Eine Lanze für die Landschule. Über den Stellenwert eines pädagogischen Nahversorgers.

Von Christoph Reiterer. Erstellt am 22. Juli 2020 (04:23)

NÖN.at hat berichtet und in einem NÖN-Jubiläumsextra, das nächste Woche in Hollabrunn und Umgebung verteilt wird, ist es zu lesen: An Hollabrunns Dorfschulen in Breitenwaida und Eggendorf wird nicht gerüttelt, verspricht die Stadtregierung. Das ist jetzt gerade im Fall von Breitenwaida aufgrund des Bevölkerungswachstums keine große Überraschung, aber trotzdem erfreulich, weil es in der Vergangenheit schon andere Tendenzen gab.

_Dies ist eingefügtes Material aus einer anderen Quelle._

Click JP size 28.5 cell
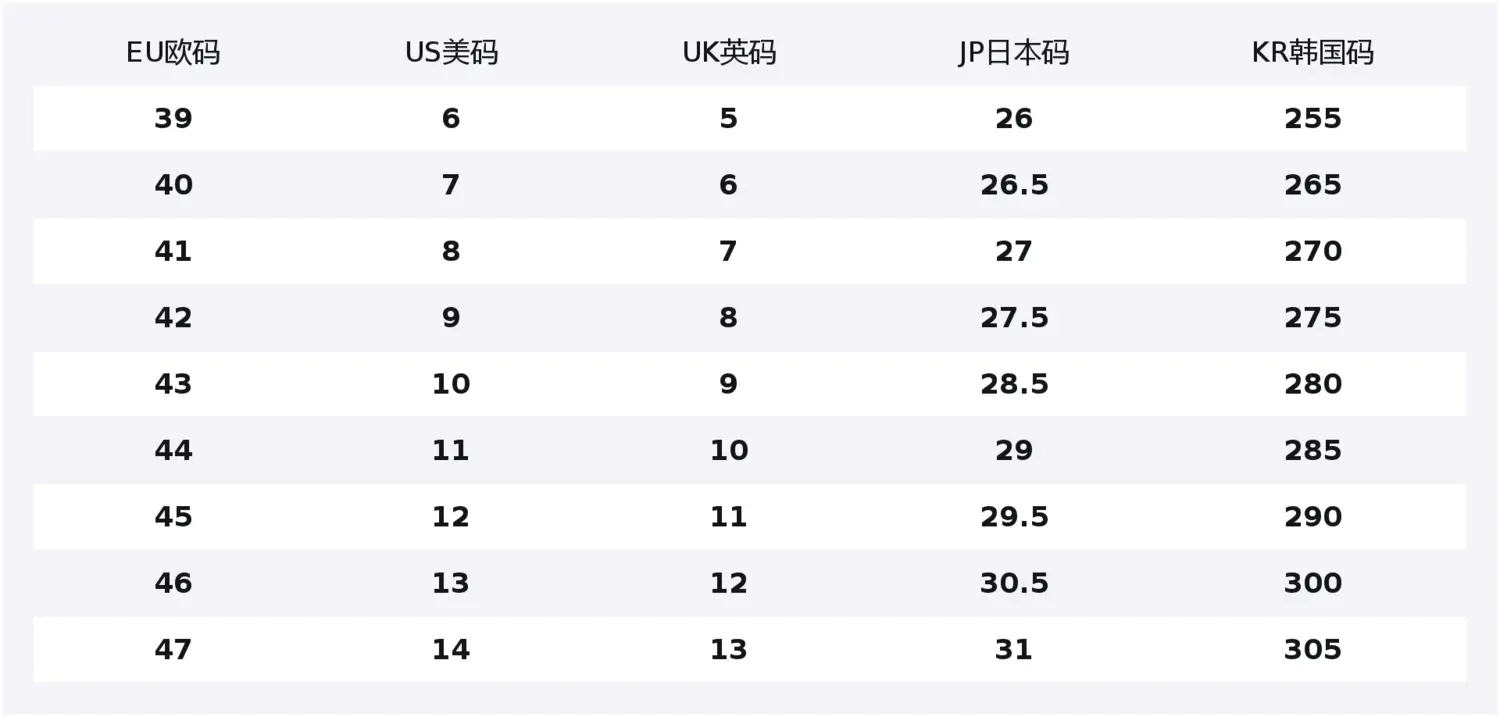 coord(1014,384)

Verliert ein Dorf seine Schule, verliert es einen Teil seiner Identität; und die Kinder die Möglichkeit, in ihrer vertrauten Lebenswelt unterrichtet zu werden. In diesem Zusammenhang unterstreicht eine aktuelle Blitzumfrage des Nachhilfeinstituts LernQuadrat die Bedeutung von überschaubaren Lehreinrichtungen. Eine überwältigende Mehrheit wünscht sich nach positiven Erfahrungen der Coronazeit auf Dauer maximal 18 Schüler pro Klasse. Experten hoffen auf einen Weckruf. Nicht vergessen: Auch Bildungsmaximierung bedeutet einen Gewinn.